§ **EXERCISE DETAILS**: Return each line from the items below that contains the word "height".

§ **INPUT DATA**:
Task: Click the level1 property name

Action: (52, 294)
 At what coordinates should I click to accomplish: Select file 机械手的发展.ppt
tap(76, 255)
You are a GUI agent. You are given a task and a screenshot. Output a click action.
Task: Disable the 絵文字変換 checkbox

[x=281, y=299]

* * *

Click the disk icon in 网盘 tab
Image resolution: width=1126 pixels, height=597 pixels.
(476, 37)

* * *

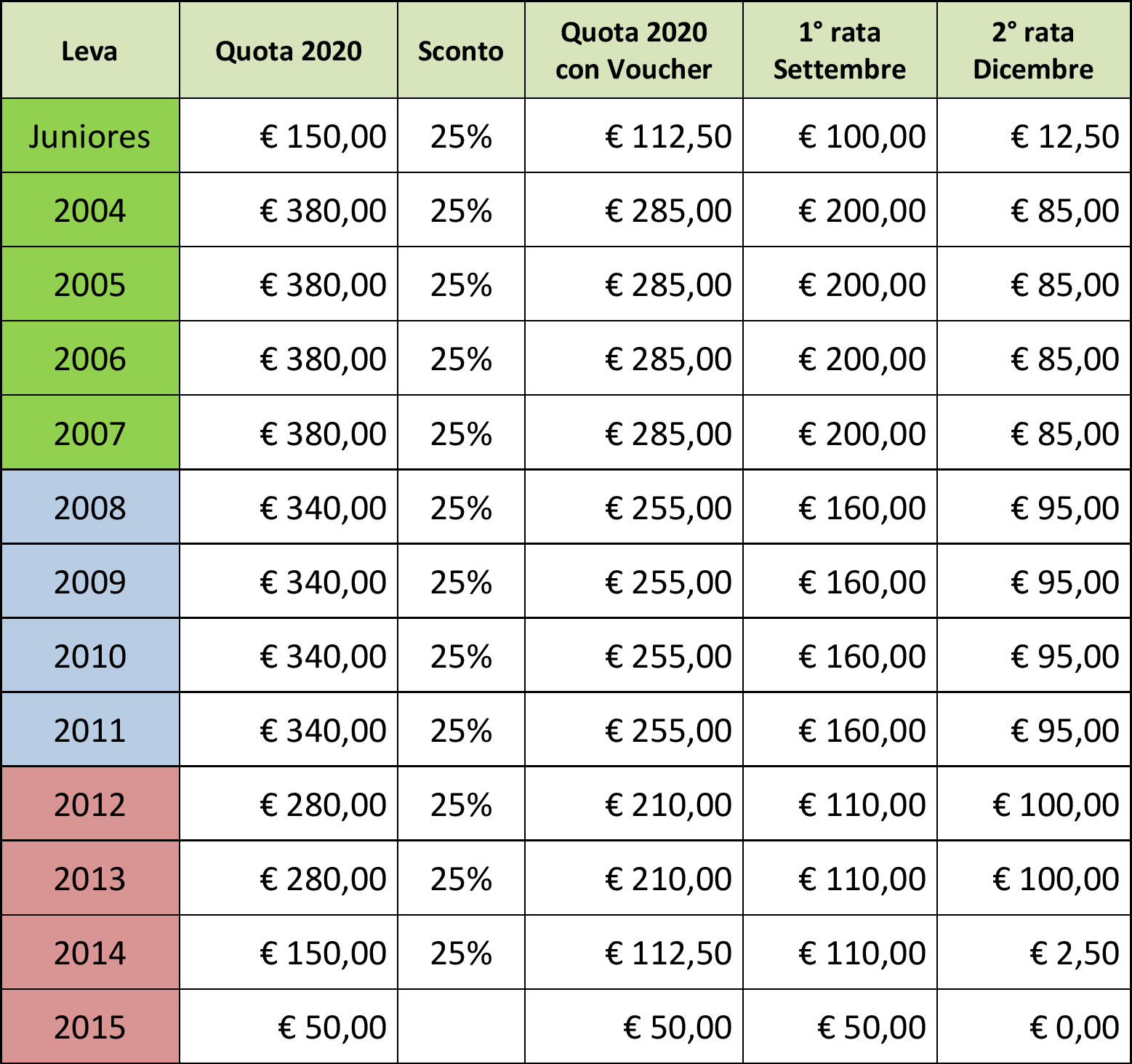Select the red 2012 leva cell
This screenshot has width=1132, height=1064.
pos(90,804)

§ **OUTPUT OF THE EXERCISE**:
Image resolution: width=1126 pixels, height=597 pixels.
This screenshot has width=1132, height=1064.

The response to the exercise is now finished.